Thursday, December 25, 2008

There's No Such Thing As Health Food Either-It All Makes You Shit!

The towns of Harriman and Kingston Tennessee and surrounding areas got more than a lump of coal for Christmas this year-they got about five hundred million gallons of
coal sludge when the retaining wall of a damn broke, sending the refuse cascading through the region, much of it emptying into the Tennessee River in a disaster that dwarfs the Exxon Valdez incident. The following video is aerial footage of the disaster which destroyed three homes, engulfed the entire area, but luckily took no lives. It was taken by one of the local television stations.



The culprit seems to be the Tennessee Valley Authority, and the lack of oversight of the government agency which supplies power to large portions of Tennessee, Kentucky, North Carolina, Virginia and West Virginia. This disaster was preventable, but the damn that contained the dust, which is basically a by-product of the process by which coal is burned to produce electricity, was not properly maintained. The constant rain, totaling nearly eight inches over the last week or so, was just too much.
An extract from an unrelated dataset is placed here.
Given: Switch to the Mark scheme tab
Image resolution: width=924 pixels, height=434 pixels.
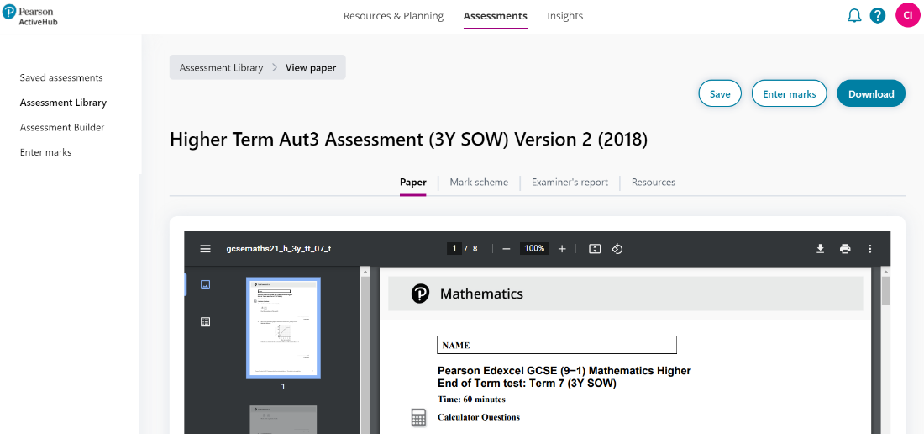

They have been quick to reassure area residents the problem will be cleared up relatively quickly, and that there seems to be no unsafe levels of heavy metals or other pollutants on the ground or the drinking water. Hopefully, they will make good at compensating victims in quick fashion.

Just as maddening however is the attitudes of certain environmental groups who see this not as a tragedy, but as an opportunity. The prevailing meme that has spread throughout the environmentalist and leftist blogosphere and web-sites-

This disaster shows that the term ‘clean coal’ is an oxymoron. It’s akin to saying ‘safe cigarette.’ Clean coal doesn’t exist.

Of course, like I said, this coal dust and sludge is in effect a by-product, the waste that resulted in the process of burning coal in producing electricity. You would get this result whether or not you underwent a process of producing clean coal. Of course the natural by-product of such a process is, and will always be, a waste product. And, by the way, this waste product in and of itself is also put to use. It is used in road construction and paving. Therefore, despite what the radical environmentalist left might assert, it is not as though this is some kind of poisonous material with which we are forever doomed to stand guard over, lest some hideous curse be unleashed upon the earth and the environment.

For these people to use this disaster in order to further their agenda is not just inappropriate, it is insensitive and self-serving. It makes me wonder if there possibly might be some sabotage involved.

Plus, their reasoning is just plain stupid, if taken at face value. It's like saying, "hey, there's no such thing as healthy food, because if there was, it wouldn't make you shit."

By the same token, the TVA needs to step up to the plate and quickly compensate those whose properties were damaged and destroyed, and for that matter they need to kick in some extra for pain and suffering. Then they need to make sure this never happens again, here or anywhere else. Bottom line, companies and regulators first concern should be the safety, health, and welfare of the public, as well as their property.

The environmentalists need to stop short of the celebrations. They may not be the villains here, but they are certainly not heroes. Their deeds are in fact in many instances what I would have to describe as toxic.

3 comments:

Frank Partisan said...

I agree with you about the middle class reformers. Mining shouldn't be shut down. It's not the days of Tennesee Ernie Ford.

A crash program for providing safe disposal should be implemented. Thousands of jobs should be created, paid for by the coal barons, and implemented by the UMWA.

Happy Merry

SecondComingOfBast said...

Seasons Greetings, Ren.

There really isn't much waste, or shouldn't be, once its used. As I pointed out in the post, its used in road construction and paving.

I think a lot of these guys, maybe even most of them, don't care as much about environmental issues as they care about ruining the coal companies. If they can destroy the US economy in the process, that's just gravy.

We're in a bad enough spot as it is, both in overall economic strength (or lack thereof) and energy, and these guys are acting like a bunch of sharks smelling blood. They've all adopted the battle cry "clean coal is an oxymoron". They're really all quite obvious to the discerning mind.

(((Thought Criminal))) said...

Go out and pay extra for the organic apples with the worms in them.